QUOTED PASSAGE
::::
The topic – ‘Energy – Where to Now?’ – provided a lively debate for Politics in the Pub on Monday at the Astor Hotel in Goulburn.
Guest speakers included Emeritus Professor of Physics at the University of NSW John Storey, Chief economist at AGL Dr Tim Nelson, Warren Murray from Intelligent Metering Australia and National Party member and Yass Valley Councillor Nathan Furry.
Various topics were covered on the night, such as what type of energy sources may emerge as mainstream in the future and what that energy mix might look like, including a discussion on the increasing use of batteries to provide extra power during periods of peak demand.
There were some interesting questions from the floor about how we transition to a renewable energy future without hurting people or jobs?
It emerged that communities are taking the lead in creating their own localised energy solutions (such as the Community Energy for Goulburn Solar Farm) in the absence of clear political leadership on the issue.
Professor Storey said in order for Australia to become carbon neutral by 2050, we need to not only start de-carbonising the electricity market, but also creating net zero emissions across all industries including transport and agriculture.
“The Greens policy calls for us to be 90 per cent renewable by 2030, which is more ambitious, but we can’t leave these problems to the next generation to solve. We need a gradual and orderly replacement of coal-fired power stations,” he said.
”Wind and solar are very reliable and predictable - they are not intermittent - they are variable sources of power and as we introduce more renewable energy into the grid we have to make changes to the distribution network to keep the grid stable.”
“We want despatchable power - when you turn a light switch on you want it to come on – and for that reason we need battery storage and hydro storage to give us that.”
::::
THE DATA
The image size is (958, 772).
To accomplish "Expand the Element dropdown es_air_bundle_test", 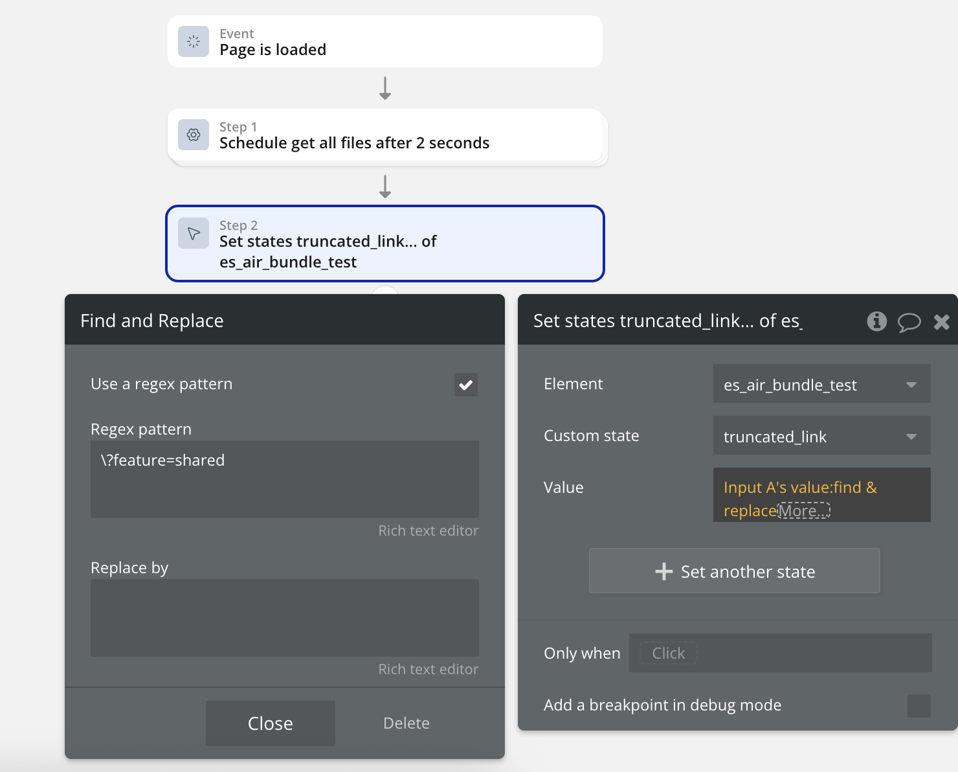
::::
EXERCISE GOAL
Carry on the report of the Goulburn "Energy – Where to Now?" debate from where it stops.

REPLY
Cr Nathan Furry talked up community solutions to solving the energy problems of the future.
“At the end of the day we live in a free market - the reality is that there will be community-run solutions within decades. There is division about renewables energy but we need to keep moving forward,” he said.
“I think communities will take over - such as what is happening with the Goulburn Solar Farm - the movement to localised energy solutions will happen more in decades to come.”
Profesor Storey warned against being too localised in power generation.
“The problem is becoming too reliant on the climate and variable of just one area rather than taking advantage of the dispersal and distribution of renewable energy across our vast continent.”
Dalton AGL proposal ‘a disgrace’
The Dalton Gas-Fired Power Station proposal was also a hot topic of discussion at Politics in the Pub on Monday, with Professor Storey calling the AGL plan a “disgrace.”
“By getting approval to build a gas peaking plant out there under Part 3A of the old legislation meant they avoided proper scrutiny and this means AGL did something in the past that I would have thought they were embarrassed about,” Professor Storey said.
“Instead they dragged it back out of the dustbin and said we want another two years on this approval - I think that is bad. There is small chance of it being built because these stations will be competing with battery storage in a few years and battery prices are going down while gas prices are rising.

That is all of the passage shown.